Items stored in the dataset
-- begin --

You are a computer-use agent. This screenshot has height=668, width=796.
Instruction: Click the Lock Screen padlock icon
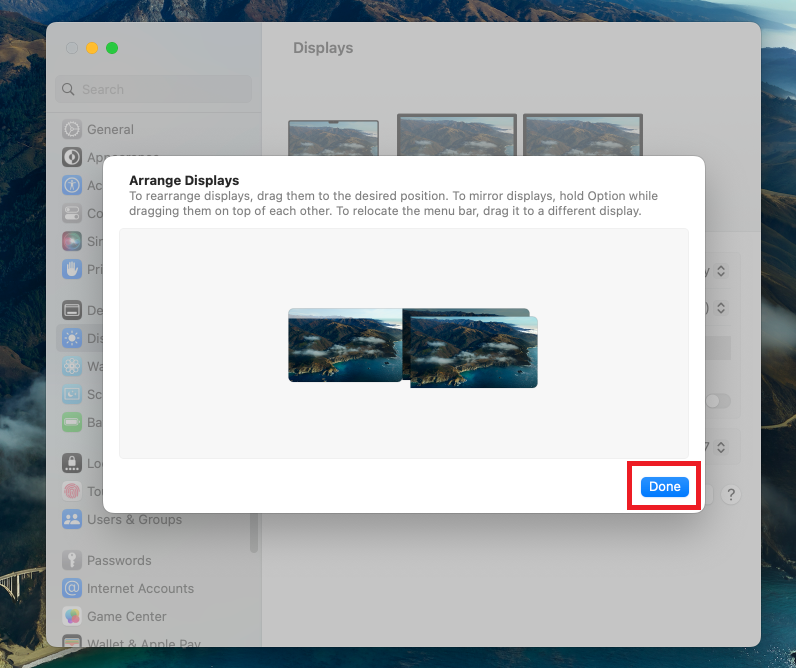tap(72, 463)
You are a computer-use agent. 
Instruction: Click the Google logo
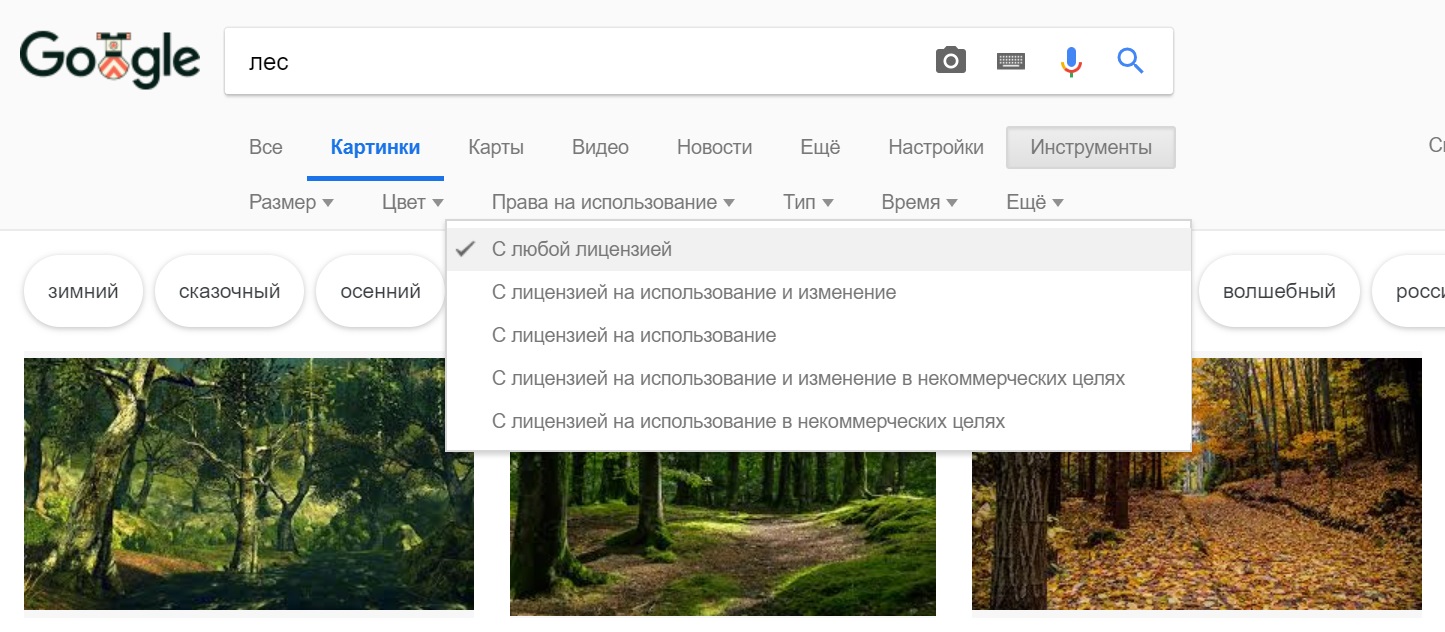pyautogui.click(x=110, y=60)
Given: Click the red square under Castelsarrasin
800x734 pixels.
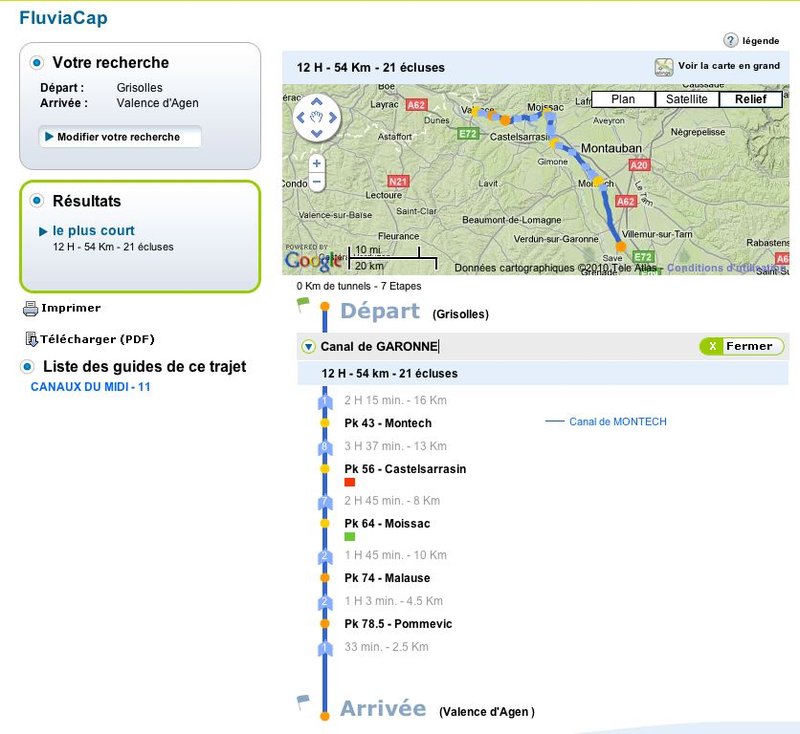Looking at the screenshot, I should click(349, 482).
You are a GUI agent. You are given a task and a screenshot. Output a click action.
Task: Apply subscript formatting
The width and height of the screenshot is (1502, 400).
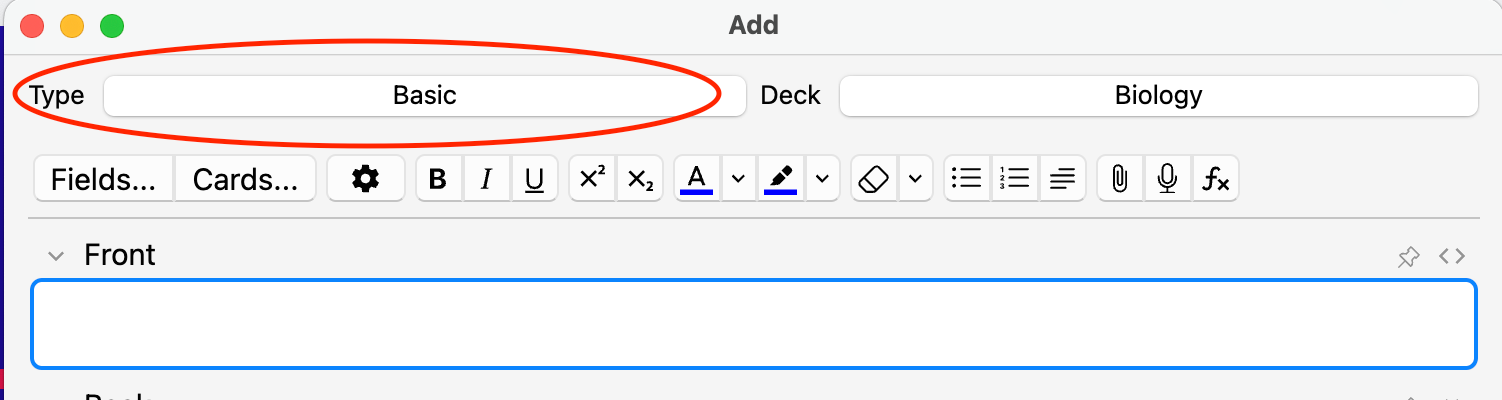click(640, 179)
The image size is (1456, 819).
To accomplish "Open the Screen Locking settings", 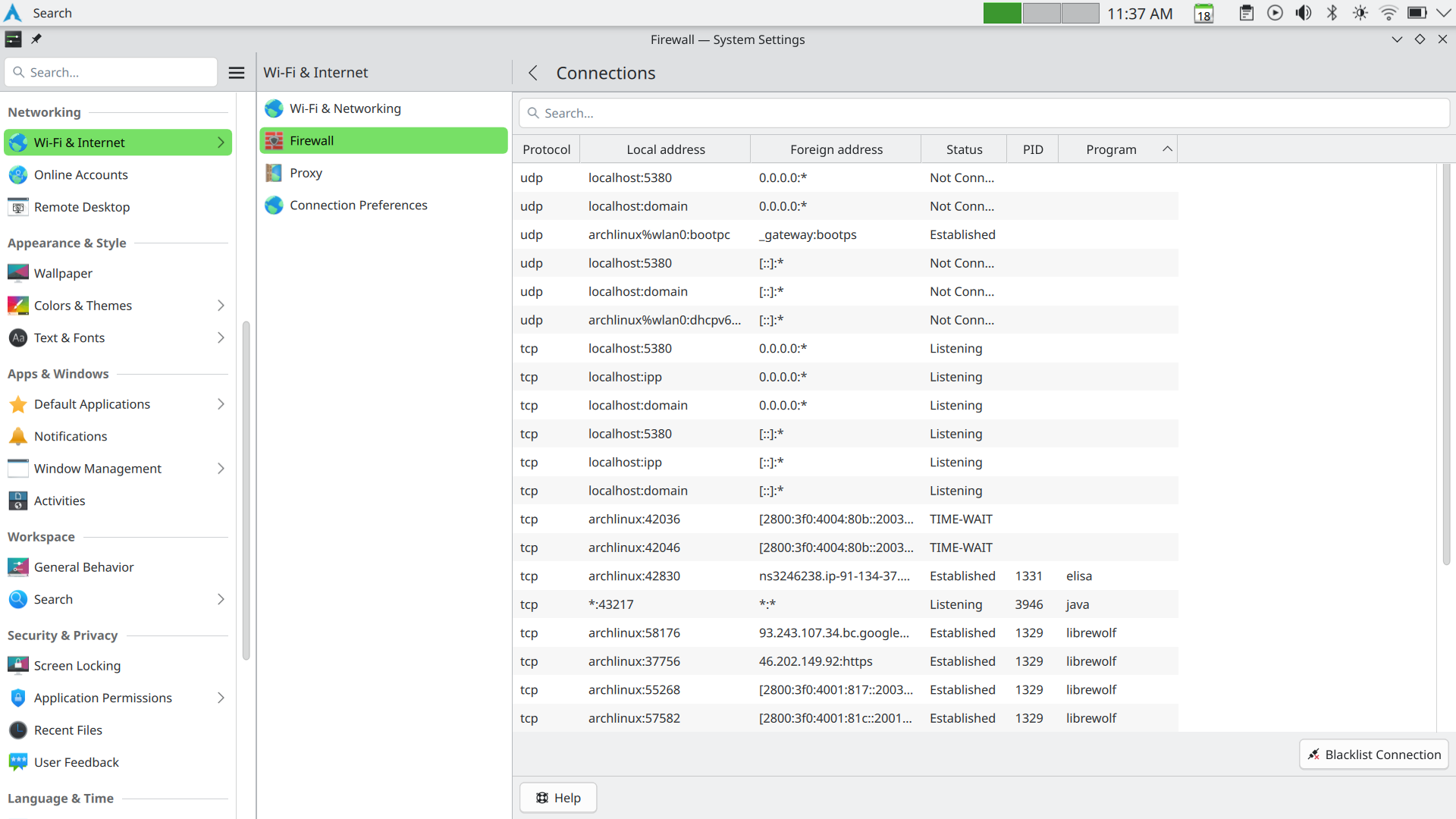I will [x=77, y=665].
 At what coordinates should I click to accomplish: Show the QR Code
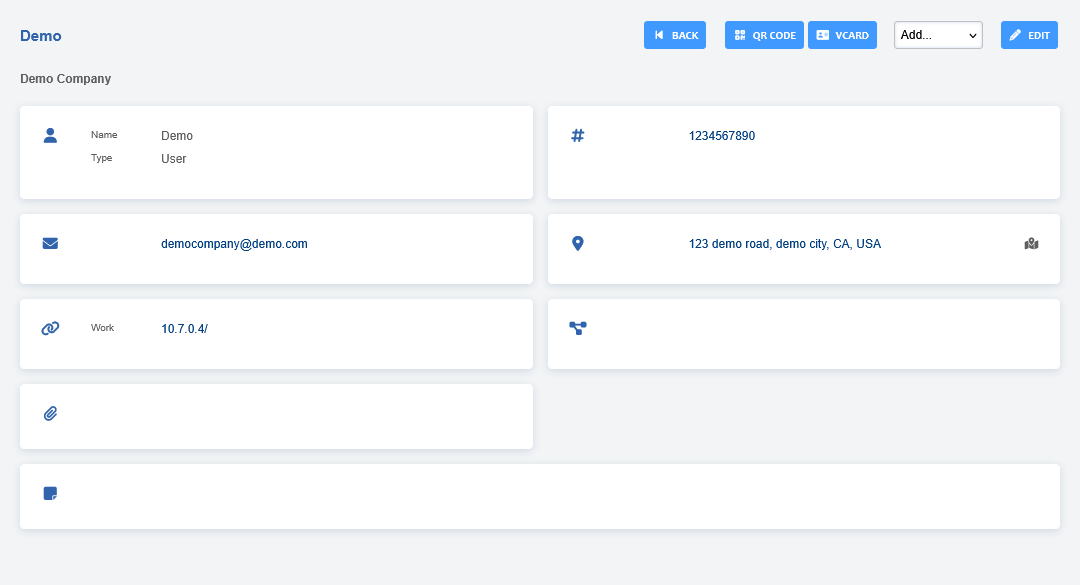point(764,35)
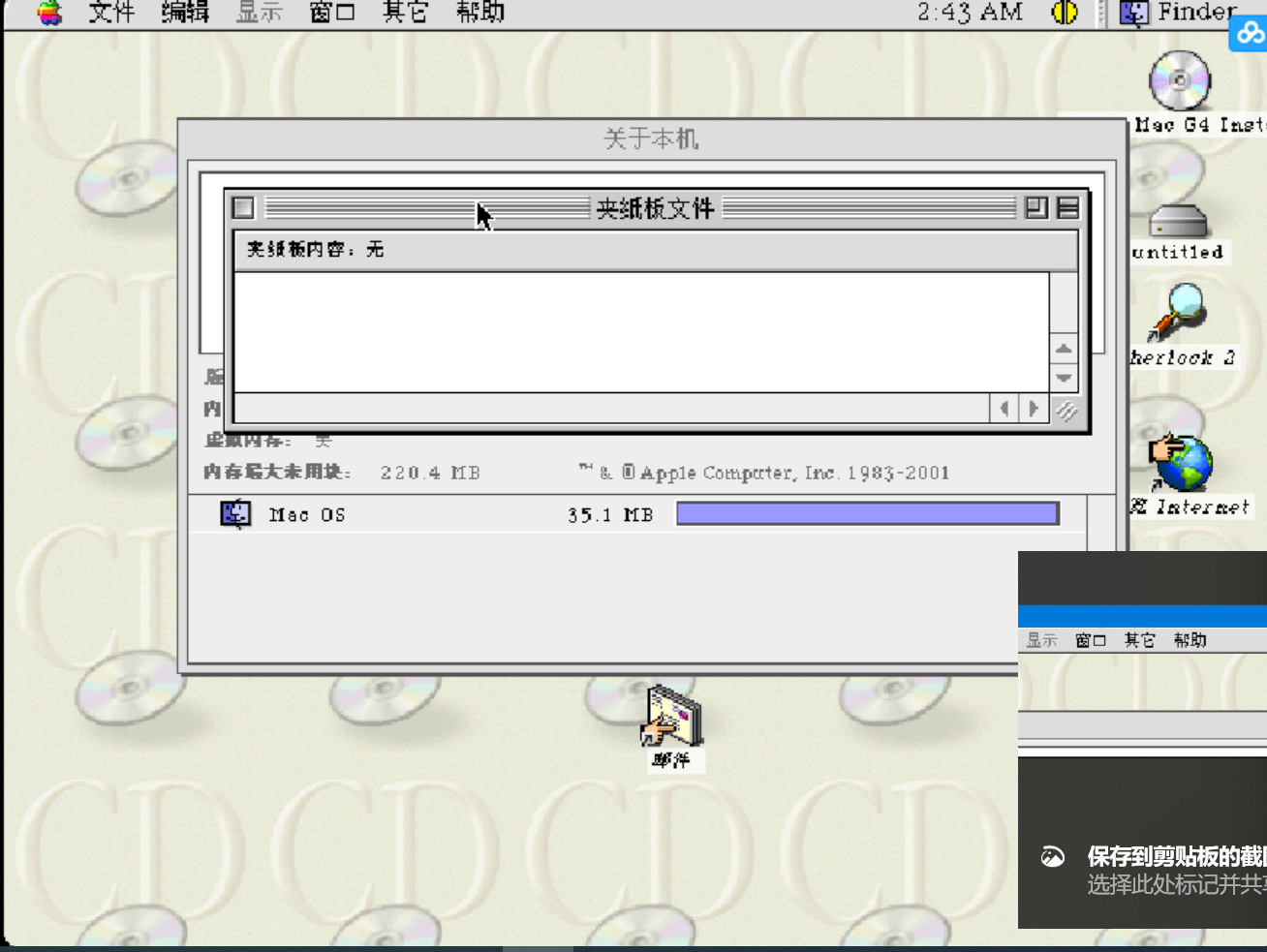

-- end --

What to produce: List each line in the items above that contains the string "agent". Matching is case-sensitive.

Output for this exercise:
You are a computer-use agent. This screenshot has height=668, width=796.
You are a computer-use agent. 
You are a GUI agent. You are given a task and a screenshot. Output a click action.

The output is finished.